Among the Serb people, Saint Sava was an educator, the teacher of everything in life. The authors believe that one can speak of the pedagogy of Saint Sava on the condition that the term of pedagogy is understood in its broader sense, rather than as a technical and modern term for a scientific discipline. However, any pedagogy, in its broader sense, relies on the understanding of the human essence, human life, world in which a human being lives. Saint Sava can then be justifiably viewed as a pedagogue in the sense of the contemporary rationalist educator. The primary and secondary sources of study explicitly show that Saint Sava was destined to take, through historical eras, upon himself the "deposits" of ideas, thoughts, beliefs revealing underneath, irrespective of the influences, a genuine saint, the educator of his country and his people. Sava's escape to the monastery meant his departure to the spiritual discipline, asceticism, solitary world from the realm of which comes light, brought about by laborious and strenuous exploits thanks to the Christ-like lifestyle. Terminologically, the word Christlikeness implies a human being as a genuine Christ-like being, Christlikeness of the soul, sanctity and inviolability of his personality that Saint Sava pursued. The pedagogy of Saint Sava has the characteristics of Christlikeness, which is reflected in the directly or indirectly formulated objective of the education of a human being-orthodox believer that possesses, and nurtures, Christ-like qualities.
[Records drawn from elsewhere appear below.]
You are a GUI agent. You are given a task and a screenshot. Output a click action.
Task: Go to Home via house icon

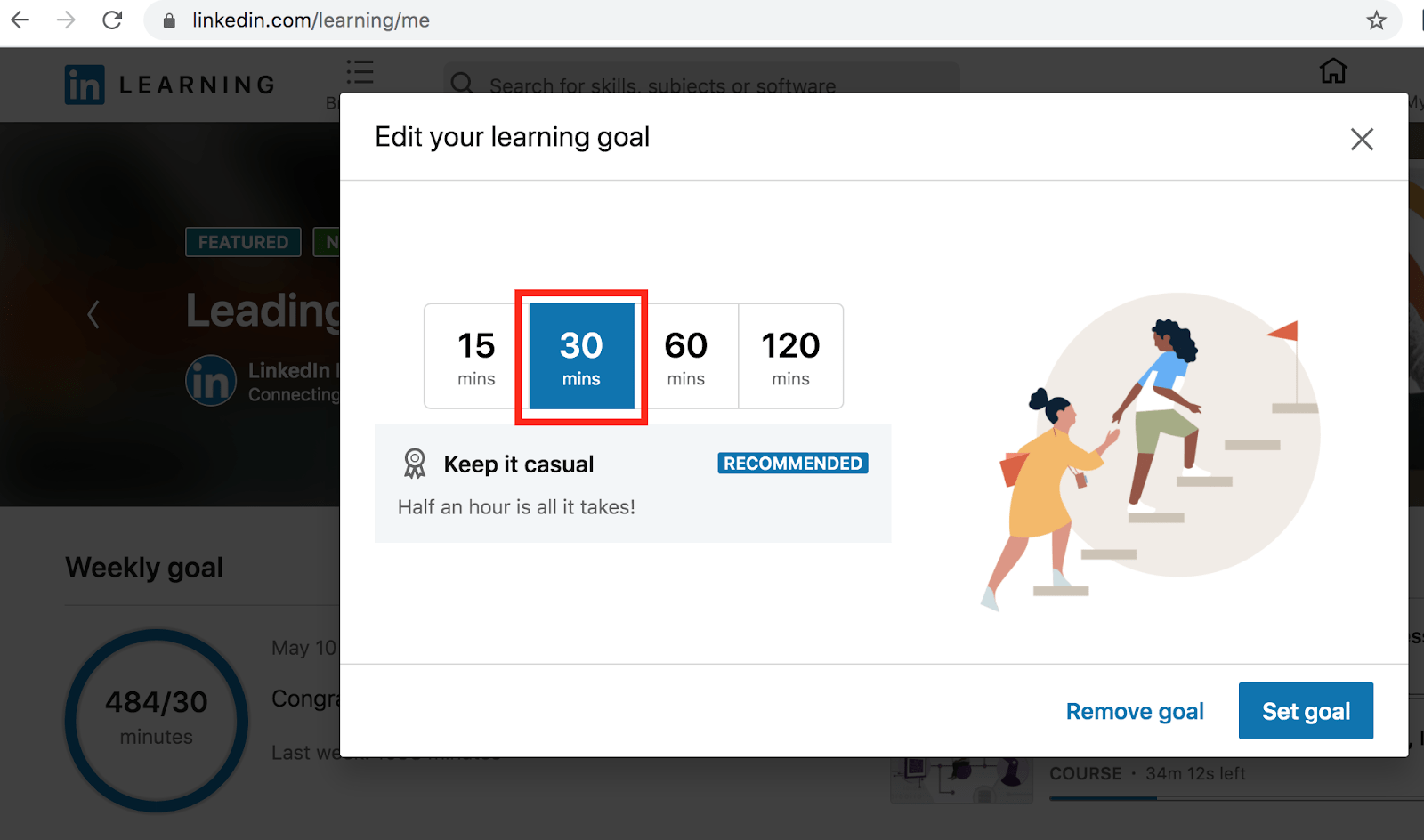click(1332, 70)
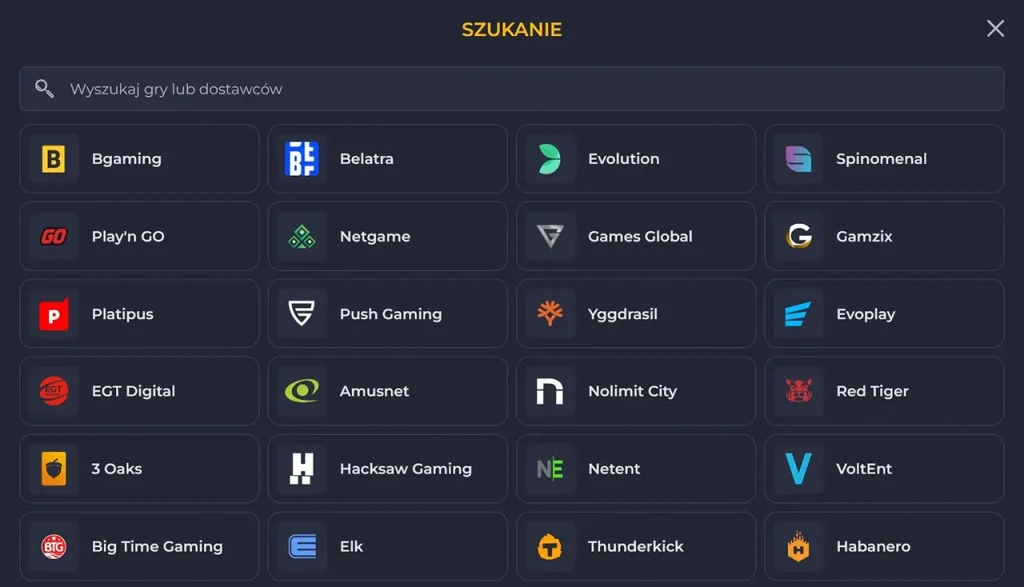Click the blue VoltEnt V icon

pos(798,469)
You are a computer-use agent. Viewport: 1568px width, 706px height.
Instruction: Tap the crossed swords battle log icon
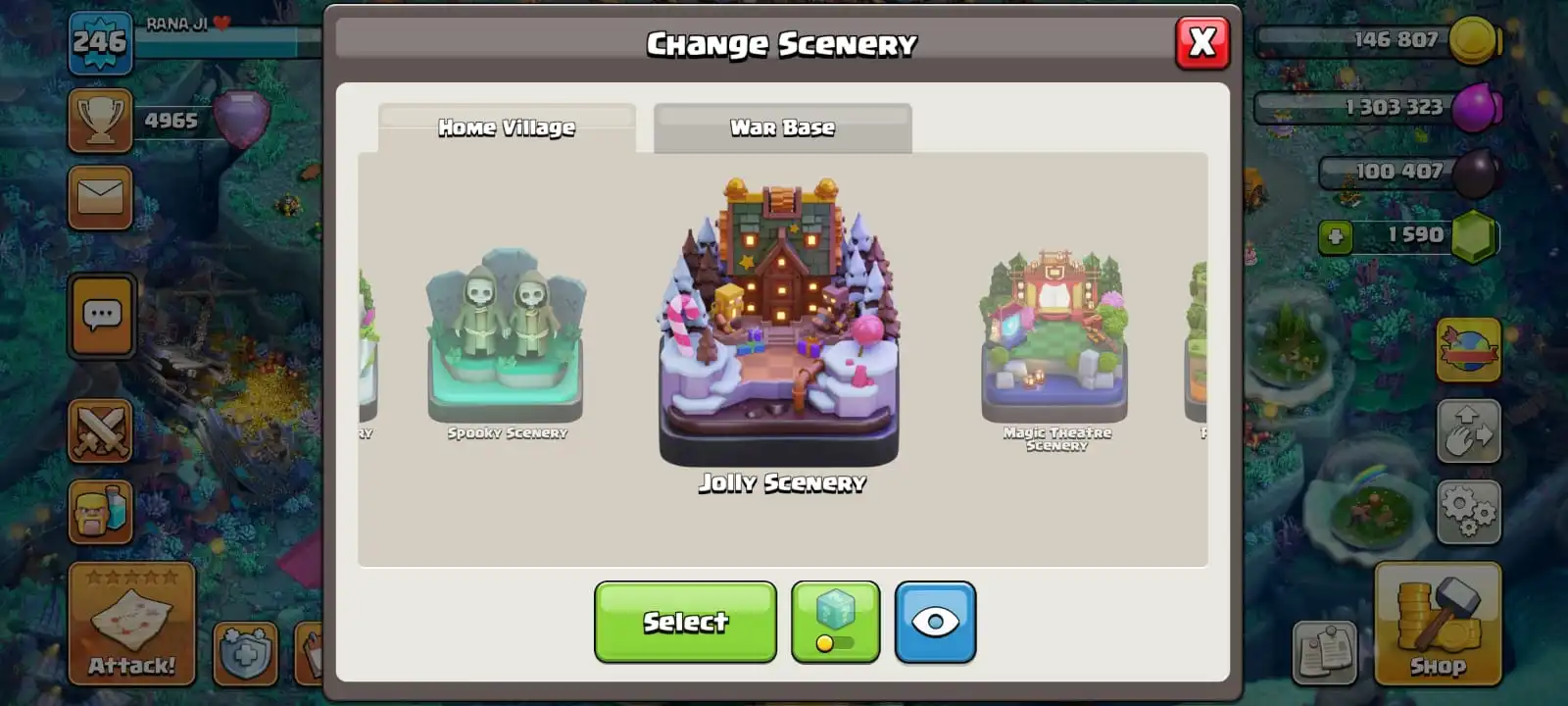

The paper includes the main characteristics of the Saint Sava's pedagogy that seeks its own essence in endlessly moving closer to sanctity through efforts, exploits, co-limitations, prayerful moods, and belief in eternal life, or, in a word, through the Christ-like lifestyle, and thereby also education of children, young, and adults in the spirit of deification and orthodox Saint-Sava-like enlightenment. From the futurological point of view, the goal of the Orthodox pedagogy for Saint Sava included an optimal implementation of implicit educational and functional tasks with the desire to nurture, through education, the traits such as philanthropy, sense of justice, truthfulness, patriotism, and the love of Christ that are almost disappearing in our era.